There you have Tony Judt, fairly confident of being remembered, but aware that it will be in that rememberance that his life acquires its meaning. Might we propose, as Judt’s Law, that “the meaning of (your) life is none of your business.”

Lauds

¶ At City of Sound, Dan Hill shares his notes of the World Design Conference  that he attended in Beijing almost a year ago. At the beginning of his multi-part account, he tells us why it took so long to publish it.

I was in Beijing for the first time, for the World Design Congress conference – where I was a speaker on Tuesday and a panellist on Wednesday – and to launch the aforementioned ‘Designing Creative Clusters’ project. It’s my first visit of any significance to China and as usual I’m fascinated by a new city, a new map, but this is something else, as if I’d been waiting for years to experience this first hand (in truth, I had.) The flurry of thoughts and observations is proving almost impossible to pin down – and new reflections keep emerging, weeks later – so as usual please excuse the impressionistic jottings. This one is organised in broadly chronological order.

I’m also conscious of a note at the beginning of Thomas J. Campanella’s book The Concrete Dragon, regarding visiting academics “discovering” China.

Upon his first visit, the scholar is ready to write a book; after visiting a second time, he decides to settle for an article. By the third visit, our erstwhile academic realizes he knows next to nothing about China, and had better keep his mouth shut.

This is probably the first visit of three for this research project alone, and unfortunately I have new publishing platforms such as this at my disposal, so here goes. (NB. Re-reading this, months later, and a visit to Hong Kong and Shanghai later, I think Campanella’s anecdote is right, in that I already wouldn’t write in the same way about China. But this is the nature of first impressions, after all.)

Prime

¶ At the Opinionator, Allison Areff notes that the strange American practice of choosing a home for its resale value is waning, along with the idea of moving up to something bigger and better with every promotion/pay raise. What stands in the way can only be called regulatory prejudice. (NYT)
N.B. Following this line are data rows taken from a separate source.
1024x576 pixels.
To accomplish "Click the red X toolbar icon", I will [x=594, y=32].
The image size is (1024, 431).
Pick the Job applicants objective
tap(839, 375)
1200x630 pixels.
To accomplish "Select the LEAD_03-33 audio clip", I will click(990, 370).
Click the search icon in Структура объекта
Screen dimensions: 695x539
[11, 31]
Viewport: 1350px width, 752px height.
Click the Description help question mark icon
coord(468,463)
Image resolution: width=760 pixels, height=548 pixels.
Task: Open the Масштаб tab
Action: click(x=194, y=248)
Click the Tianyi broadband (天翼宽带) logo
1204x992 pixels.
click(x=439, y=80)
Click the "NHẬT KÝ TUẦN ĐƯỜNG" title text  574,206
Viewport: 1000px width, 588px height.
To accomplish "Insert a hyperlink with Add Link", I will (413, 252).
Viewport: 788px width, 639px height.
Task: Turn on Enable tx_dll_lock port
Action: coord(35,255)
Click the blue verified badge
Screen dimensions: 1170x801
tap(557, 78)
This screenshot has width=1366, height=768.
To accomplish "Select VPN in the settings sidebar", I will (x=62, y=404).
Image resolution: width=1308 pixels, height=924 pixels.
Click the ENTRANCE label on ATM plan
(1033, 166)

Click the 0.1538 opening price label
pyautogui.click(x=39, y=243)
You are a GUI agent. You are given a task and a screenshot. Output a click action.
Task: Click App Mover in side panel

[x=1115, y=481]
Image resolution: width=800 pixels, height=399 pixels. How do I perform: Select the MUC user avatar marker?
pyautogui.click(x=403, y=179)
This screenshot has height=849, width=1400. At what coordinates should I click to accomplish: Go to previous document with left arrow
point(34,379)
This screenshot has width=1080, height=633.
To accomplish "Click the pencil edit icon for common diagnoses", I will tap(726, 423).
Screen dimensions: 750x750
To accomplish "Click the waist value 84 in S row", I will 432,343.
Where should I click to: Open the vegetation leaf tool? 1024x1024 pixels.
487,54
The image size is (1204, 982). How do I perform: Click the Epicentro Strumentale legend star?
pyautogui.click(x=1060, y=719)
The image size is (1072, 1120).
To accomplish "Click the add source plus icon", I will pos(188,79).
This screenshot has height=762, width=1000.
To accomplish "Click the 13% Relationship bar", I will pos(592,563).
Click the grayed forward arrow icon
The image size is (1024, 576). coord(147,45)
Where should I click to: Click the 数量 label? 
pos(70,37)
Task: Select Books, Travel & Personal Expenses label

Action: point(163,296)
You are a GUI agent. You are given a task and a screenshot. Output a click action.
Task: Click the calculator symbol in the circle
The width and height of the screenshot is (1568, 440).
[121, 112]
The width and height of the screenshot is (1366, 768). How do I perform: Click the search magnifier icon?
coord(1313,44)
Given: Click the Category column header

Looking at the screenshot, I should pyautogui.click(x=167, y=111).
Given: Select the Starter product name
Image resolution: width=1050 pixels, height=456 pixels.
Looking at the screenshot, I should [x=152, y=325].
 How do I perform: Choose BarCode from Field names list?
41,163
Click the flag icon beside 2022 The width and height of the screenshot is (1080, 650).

The 2009 Builder/American Lives New Home Shopper Survey showed a trend toward smaller house size in 2010. The “unprecedented housing bust, which brought about the largest loss of home equity in history,” the magazine reported, “has fostered fundamental attitudinal changes in new-home prospects…. The desire for a McMansion seems to have been supplanted by the desire for a more responsible home.”

People still want amenities, that same survey suggests, but they also want energy-efficient heating and cooling. Yet the status quo makes such greener options hard to come by: Fannie Mae and Freddie Mac recently announced a decision to block green financing projects in California, for example, making solar and other energy efficiency projects nearly impossible to achieve. The state is suing to overturn the decision.

Perhaps recognizing that they’ll be staying in their homes longer, buyers are starting to look for universal design, ranging from wheelchair-accessible bathrooms to single-story homes — options that will allow them to “age in place” — in other words, move into a home they can grow old in. They want accessory dwellings (a k a granny flats) to accommodate rising numbers children moving home after college and aging parents needing care. So far, the market isn’t offering many of these, a lack one can chalk up somewhat to inertia but also to legitimate obstacles ranging from zoning and code restrictions to difficulties with financing.

Housing, like many econimic activities, needs to be seen less as a business and more as an amenity.

Tierce

¶ First, the dish: Razib Khan doesn’t appear to like Jonah Lehrer, whom he entitles “the boy-king of the cognitive neuroscience blogosphere.” We hope that this resentful animus is strictly personal, and not a byproduct of different enlistements (Wired Science in MrLehrer’s case; Discover for Mr Khan).

Not that there appears to be a substantive disagreement in their responses to the entry at Neurocritic that’s the reason why, er, we’re here.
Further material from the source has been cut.